A continuum and computational framework for viscoelastodynamics: II. Strain-driven and energy-momentum consistent schemes

We continue our investigation of finite deformation linear viscoelastodynamics by focusing on constructing accurate and reliable numerical schemes. The concrete thermomechanical foundation developed in the previous study paves the way for pursuing discrete formulations with critical physical and mathematical structures preserved. Energy stability, momentum conservation, and temporal accuracy constitute the primary factors in our algorithm design. For inelastic materials, the directionality condition, a property for the stress to be energy consistent, is extended with the dissipation effect taken into account. Moreover, the integration of the constitutive relations calls for an algorithm design of the internal state variables and their conjugate variables. A directionality condition for the conjugate variables is introduced as an indispensable ingredient for ensuring physically correct numerical dissipation. By leveraging the particular structure of the configurational free energy, a set of update formulas for the internal state variables is obtained. Detailed analysis reveals that the overall discrete schemes are energy-momentum consistent and achieve first- and second-order accuracy in time, respectively.
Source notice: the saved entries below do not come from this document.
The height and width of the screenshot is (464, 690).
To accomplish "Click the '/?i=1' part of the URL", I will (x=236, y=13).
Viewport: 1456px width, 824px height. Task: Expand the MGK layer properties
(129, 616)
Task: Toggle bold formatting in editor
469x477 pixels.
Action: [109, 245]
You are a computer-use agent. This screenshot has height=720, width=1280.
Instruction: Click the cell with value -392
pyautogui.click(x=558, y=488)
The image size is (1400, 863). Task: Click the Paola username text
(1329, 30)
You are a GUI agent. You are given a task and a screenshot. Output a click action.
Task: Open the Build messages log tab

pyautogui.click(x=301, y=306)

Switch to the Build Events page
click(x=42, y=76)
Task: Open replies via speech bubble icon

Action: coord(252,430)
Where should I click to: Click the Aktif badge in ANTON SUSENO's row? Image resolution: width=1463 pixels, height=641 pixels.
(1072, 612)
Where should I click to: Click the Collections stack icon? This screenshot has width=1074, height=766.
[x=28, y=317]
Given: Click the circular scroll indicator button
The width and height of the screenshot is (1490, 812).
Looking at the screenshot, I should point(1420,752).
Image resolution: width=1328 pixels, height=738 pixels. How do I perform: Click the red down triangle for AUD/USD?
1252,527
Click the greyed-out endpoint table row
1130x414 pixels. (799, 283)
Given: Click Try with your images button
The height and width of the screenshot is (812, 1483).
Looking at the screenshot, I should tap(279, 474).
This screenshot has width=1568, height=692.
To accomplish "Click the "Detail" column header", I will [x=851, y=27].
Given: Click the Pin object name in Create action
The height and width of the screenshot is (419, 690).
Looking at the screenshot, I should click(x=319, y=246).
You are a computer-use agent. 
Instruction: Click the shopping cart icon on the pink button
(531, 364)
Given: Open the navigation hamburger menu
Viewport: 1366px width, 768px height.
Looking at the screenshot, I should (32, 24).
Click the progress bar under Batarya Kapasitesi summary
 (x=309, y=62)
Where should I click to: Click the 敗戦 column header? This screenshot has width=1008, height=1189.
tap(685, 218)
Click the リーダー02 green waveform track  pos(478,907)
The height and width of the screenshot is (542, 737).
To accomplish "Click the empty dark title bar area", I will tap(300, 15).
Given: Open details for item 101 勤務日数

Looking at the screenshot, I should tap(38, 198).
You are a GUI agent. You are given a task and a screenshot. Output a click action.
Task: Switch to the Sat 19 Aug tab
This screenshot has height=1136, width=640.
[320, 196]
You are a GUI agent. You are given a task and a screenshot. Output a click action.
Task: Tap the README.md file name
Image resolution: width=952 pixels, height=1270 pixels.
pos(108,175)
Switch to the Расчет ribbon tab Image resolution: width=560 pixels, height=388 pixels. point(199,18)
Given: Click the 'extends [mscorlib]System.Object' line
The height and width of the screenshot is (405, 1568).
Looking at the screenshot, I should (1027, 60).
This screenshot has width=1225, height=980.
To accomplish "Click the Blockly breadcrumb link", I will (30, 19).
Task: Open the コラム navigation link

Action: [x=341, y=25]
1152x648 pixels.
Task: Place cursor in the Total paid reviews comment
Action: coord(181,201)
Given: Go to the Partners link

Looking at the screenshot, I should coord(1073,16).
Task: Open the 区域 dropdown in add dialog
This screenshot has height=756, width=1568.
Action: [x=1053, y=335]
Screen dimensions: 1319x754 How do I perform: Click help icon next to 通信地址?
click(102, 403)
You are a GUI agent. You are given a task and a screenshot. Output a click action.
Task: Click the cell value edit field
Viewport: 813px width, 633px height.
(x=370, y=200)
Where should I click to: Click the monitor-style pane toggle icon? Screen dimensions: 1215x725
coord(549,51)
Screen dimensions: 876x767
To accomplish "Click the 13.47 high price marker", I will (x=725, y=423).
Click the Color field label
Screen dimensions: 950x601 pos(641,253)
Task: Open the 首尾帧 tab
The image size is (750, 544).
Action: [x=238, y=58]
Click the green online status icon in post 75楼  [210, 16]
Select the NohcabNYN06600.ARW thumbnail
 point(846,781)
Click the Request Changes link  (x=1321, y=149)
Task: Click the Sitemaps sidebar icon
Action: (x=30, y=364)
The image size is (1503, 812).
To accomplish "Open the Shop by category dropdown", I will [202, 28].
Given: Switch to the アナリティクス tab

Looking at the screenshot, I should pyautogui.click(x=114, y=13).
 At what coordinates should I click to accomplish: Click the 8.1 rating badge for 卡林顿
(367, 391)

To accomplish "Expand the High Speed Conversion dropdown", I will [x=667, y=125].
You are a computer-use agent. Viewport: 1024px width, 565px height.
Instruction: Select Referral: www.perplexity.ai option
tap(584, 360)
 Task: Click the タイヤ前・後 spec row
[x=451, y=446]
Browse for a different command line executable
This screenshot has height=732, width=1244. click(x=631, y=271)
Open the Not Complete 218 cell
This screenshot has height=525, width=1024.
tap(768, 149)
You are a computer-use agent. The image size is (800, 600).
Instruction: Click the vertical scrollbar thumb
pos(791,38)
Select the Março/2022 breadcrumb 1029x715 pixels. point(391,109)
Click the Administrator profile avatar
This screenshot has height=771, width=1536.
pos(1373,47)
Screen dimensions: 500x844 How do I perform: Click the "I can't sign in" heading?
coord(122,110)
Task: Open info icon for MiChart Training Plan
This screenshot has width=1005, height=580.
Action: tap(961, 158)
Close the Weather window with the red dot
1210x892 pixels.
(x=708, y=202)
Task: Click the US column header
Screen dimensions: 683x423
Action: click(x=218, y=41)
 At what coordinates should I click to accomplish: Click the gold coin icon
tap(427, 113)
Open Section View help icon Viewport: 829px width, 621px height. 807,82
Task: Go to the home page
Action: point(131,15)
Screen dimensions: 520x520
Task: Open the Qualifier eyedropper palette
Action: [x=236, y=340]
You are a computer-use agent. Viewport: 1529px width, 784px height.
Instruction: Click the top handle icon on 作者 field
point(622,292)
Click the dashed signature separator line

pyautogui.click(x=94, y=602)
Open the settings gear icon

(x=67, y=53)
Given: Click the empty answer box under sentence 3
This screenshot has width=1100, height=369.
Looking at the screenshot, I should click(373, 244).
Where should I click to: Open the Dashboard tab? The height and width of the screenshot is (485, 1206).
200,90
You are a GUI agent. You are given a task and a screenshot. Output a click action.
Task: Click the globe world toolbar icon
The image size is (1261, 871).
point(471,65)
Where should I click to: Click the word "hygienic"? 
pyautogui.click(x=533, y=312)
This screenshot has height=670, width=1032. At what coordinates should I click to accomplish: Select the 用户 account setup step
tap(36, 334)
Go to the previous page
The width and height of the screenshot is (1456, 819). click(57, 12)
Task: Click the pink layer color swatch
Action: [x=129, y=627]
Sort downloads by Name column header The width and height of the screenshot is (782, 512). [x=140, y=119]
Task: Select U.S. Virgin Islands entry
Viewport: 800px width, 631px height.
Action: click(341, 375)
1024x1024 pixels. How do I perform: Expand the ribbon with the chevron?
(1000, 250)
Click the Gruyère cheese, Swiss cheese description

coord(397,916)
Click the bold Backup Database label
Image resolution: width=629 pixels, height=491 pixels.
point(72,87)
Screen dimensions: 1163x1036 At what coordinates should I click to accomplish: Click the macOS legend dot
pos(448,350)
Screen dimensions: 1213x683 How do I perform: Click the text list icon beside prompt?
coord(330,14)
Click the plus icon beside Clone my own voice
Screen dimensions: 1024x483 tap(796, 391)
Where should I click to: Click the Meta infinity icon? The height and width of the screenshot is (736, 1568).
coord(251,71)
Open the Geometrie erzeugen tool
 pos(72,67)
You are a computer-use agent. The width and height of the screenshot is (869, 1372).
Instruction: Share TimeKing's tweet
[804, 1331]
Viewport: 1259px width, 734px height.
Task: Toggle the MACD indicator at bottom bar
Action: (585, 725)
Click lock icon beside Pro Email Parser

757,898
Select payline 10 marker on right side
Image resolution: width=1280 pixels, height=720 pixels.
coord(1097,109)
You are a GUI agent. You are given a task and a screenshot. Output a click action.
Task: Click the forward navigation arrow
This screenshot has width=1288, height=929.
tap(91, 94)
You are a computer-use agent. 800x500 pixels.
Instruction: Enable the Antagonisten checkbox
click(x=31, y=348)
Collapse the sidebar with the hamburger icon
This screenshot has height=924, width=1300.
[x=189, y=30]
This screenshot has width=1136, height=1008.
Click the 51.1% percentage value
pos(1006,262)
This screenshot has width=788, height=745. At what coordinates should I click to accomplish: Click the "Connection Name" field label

Numerical examples are provided to justify the appealing features of the proposed methodology.(c) 2023 Elsevier B.V. All rights reserved.

Automated summary

This study investigates the numerical schemes of finite deformation linear viscoelastodynamics, focusing on accuracy and reliability. The proposed algorithm preserves critical physical and mathematical structures, ensures energy stability, momentum conservation, and temporal accuracy. The directionality condition and integration of constitutive relations are considered for inelastic materials, leading to physically correct numerical dissipation. The update formulas for internal state variables based on the configurational free energy demonstrate energy-momentum consistency and achieve first- and second-order accuracy in time. Numerical examples support the effectiveness of the methodology.